BRADLEY, MARION ZIMMER

      And then the corpse sat up and demanded to know why in the hell they were holding a funeral over him?

      And they, who professed to love him, quickly pushed him back and screwed down the coffin lid, muffling his cries.

      That is how I feel when I hear all this talk about “Who killed science fiction?”

      Science fiction is not dead, even in the magazines. It is being read, even the poor stuff which is passed out today. But it is perilously sick from malnutrition. Who is keeping it on this starvation diet?

      The writers. And a worse damned bunch of incompetents never lived. All of us...and I include myself in this indictment...are directly responsible for the state of science fiction; and if we want science fiction to boom again (and the time is ripe for such a boom as you never heard) it is going to be up to us.

      What sparked the previous booms?

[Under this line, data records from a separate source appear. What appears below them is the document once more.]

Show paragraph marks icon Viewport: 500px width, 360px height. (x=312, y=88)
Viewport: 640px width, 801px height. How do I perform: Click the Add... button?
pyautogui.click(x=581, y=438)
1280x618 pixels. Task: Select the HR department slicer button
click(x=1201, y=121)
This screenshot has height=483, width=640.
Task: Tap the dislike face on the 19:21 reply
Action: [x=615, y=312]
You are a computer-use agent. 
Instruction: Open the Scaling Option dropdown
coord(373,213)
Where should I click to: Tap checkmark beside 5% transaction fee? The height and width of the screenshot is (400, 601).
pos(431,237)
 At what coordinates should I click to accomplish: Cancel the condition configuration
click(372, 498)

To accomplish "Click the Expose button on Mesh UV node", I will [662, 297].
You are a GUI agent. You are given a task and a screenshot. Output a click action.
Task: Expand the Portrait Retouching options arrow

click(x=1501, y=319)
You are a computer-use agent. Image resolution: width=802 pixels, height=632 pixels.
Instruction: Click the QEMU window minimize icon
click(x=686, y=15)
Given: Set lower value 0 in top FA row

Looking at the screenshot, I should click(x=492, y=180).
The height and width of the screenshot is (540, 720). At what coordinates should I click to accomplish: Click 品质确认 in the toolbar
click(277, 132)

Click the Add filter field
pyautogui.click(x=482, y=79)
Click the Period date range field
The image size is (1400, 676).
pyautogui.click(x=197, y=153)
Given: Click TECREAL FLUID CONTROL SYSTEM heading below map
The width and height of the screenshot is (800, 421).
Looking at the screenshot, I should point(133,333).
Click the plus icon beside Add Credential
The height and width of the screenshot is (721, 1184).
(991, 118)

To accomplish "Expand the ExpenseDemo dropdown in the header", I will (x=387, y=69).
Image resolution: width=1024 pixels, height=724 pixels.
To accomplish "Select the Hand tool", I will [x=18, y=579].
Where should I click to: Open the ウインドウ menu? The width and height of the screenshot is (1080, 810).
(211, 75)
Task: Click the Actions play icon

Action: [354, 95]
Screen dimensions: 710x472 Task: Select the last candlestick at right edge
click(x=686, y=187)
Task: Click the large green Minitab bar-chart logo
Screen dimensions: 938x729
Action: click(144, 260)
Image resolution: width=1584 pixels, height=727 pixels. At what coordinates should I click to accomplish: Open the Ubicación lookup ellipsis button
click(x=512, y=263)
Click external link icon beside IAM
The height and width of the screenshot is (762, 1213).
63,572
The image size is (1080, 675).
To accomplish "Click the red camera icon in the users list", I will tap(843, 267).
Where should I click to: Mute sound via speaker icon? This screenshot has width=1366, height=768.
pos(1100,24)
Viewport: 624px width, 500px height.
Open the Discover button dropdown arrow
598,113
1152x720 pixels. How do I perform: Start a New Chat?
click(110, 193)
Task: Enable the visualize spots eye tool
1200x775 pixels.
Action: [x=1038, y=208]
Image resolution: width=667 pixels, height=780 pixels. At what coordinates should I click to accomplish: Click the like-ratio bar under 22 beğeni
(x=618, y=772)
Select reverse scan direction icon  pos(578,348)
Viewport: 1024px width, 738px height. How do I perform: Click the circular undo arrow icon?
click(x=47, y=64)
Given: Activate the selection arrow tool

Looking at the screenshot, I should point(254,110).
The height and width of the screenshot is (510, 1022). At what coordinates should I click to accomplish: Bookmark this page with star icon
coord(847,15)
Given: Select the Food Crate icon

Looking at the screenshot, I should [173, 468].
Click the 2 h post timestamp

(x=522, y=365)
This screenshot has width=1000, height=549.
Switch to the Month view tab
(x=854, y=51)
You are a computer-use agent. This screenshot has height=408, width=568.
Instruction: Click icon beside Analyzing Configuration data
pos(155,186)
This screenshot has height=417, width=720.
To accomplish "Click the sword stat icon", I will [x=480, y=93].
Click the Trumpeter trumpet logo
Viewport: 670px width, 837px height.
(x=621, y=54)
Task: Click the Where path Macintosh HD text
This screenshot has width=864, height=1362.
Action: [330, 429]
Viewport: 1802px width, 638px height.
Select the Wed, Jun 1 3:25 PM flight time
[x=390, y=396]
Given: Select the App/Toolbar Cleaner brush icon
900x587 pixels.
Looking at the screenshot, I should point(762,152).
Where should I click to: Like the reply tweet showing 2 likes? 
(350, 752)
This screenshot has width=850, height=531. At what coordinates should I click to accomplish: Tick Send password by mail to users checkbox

The first big boom was the Golden Age of Astounding, and I think we have to give John Campbell’s forethought in envisioning a fascinating magazine, without gadgets (“grant your gadgets and start from there”) the credit. Unfortunately, he has now abandoned this notion—of printing wonderfully readable stories—in favor of using his pages as a crusade to save the world through psi, and this is as dreary as such crusades usually are. BUT THE WRITERS ARE TO BLAME: they played along, writing this dreary claptrap, to soak up those fat Astounding checks.

      The second boom came with the great explosion of magazines in 1953; through sheer quantity, some of these stories had to be good, some of the new writers who were able to break through the clique of “big names” had to be good ones.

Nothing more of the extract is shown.